## Problem to work on
Go to the line below that contains "Viewport: 452px width, 377px". From there to the end of the records, reproduce each line exactly, except the pictures.

[Stored records]
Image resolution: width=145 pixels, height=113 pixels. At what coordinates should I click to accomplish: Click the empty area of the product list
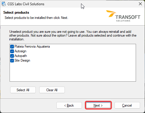[x=73, y=72]
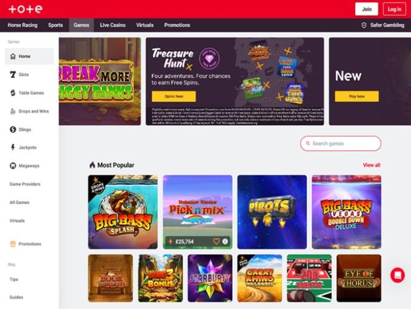Click the Home icon in sidebar

[13, 56]
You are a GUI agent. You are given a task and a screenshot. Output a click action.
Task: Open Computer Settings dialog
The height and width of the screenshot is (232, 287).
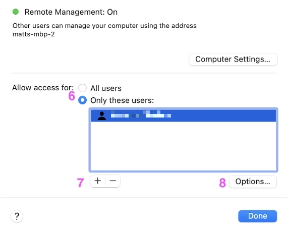[233, 60]
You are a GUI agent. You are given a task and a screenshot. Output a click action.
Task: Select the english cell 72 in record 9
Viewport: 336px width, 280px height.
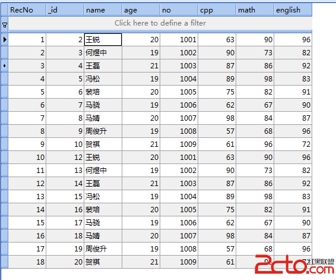tap(293, 144)
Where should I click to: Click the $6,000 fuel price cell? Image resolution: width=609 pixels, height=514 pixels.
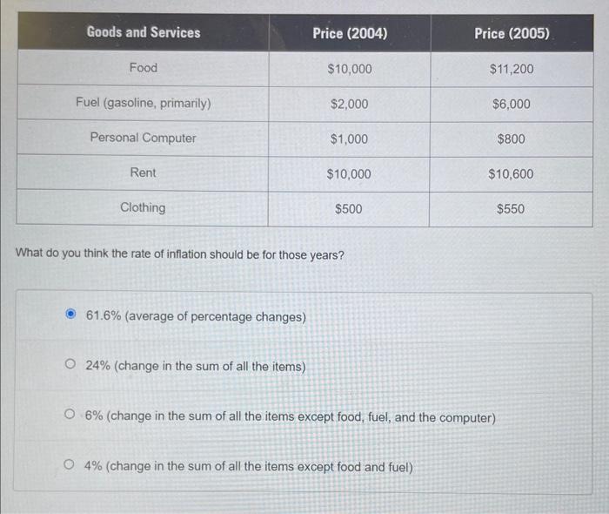coord(512,104)
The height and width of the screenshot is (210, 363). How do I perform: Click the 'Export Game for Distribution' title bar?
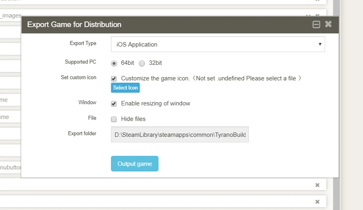(x=161, y=25)
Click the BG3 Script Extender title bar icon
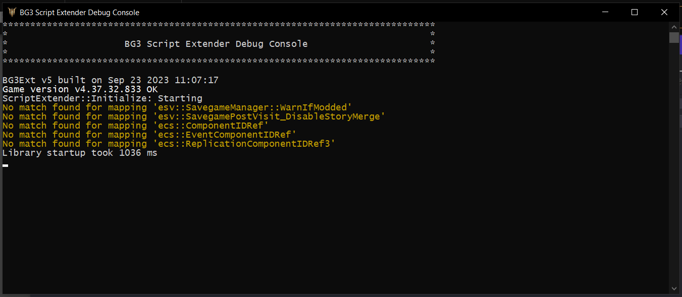This screenshot has height=297, width=682. pyautogui.click(x=11, y=12)
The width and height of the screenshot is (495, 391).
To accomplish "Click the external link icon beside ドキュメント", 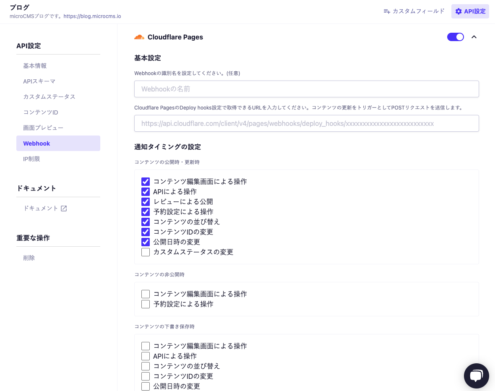I will point(64,209).
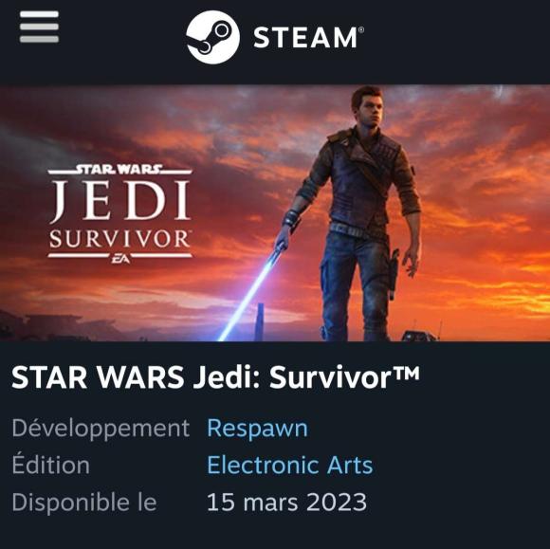This screenshot has height=549, width=550.
Task: Click the dark tower silhouette in banner
Action: click(260, 321)
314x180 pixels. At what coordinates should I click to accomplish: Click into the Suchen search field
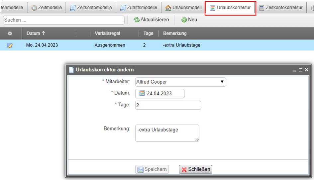64,20
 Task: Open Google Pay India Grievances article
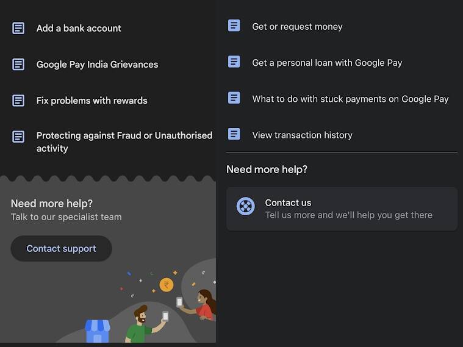(97, 64)

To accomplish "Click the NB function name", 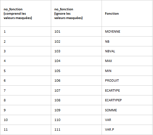I will click(107, 41).
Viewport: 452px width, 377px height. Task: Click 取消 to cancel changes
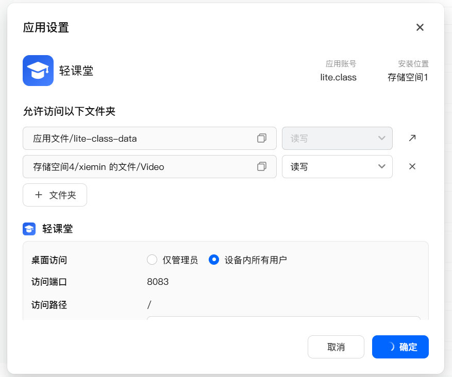pos(336,347)
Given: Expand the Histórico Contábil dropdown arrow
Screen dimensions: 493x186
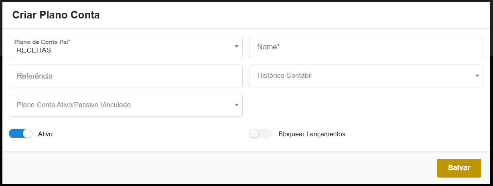Looking at the screenshot, I should 477,76.
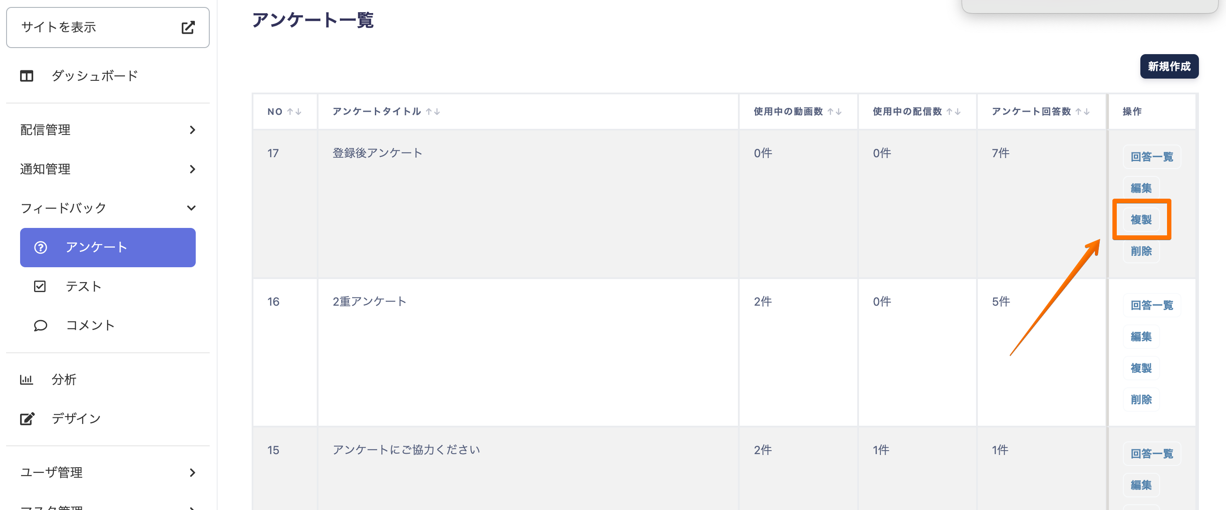1226x510 pixels.
Task: Sort by 使用中の動画数 column arrows
Action: pyautogui.click(x=834, y=112)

## Solution below
Viewport: 452px width, 377px height. Task: Click 取消 to cancel changes
pos(336,347)
Given: Expand the Histórico Contábil dropdown arrow
Screen dimensions: 493x186
Looking at the screenshot, I should 477,76.
1226x510 pixels.
Task: Sort by 使用中の動画数 column arrows
Action: pyautogui.click(x=834, y=112)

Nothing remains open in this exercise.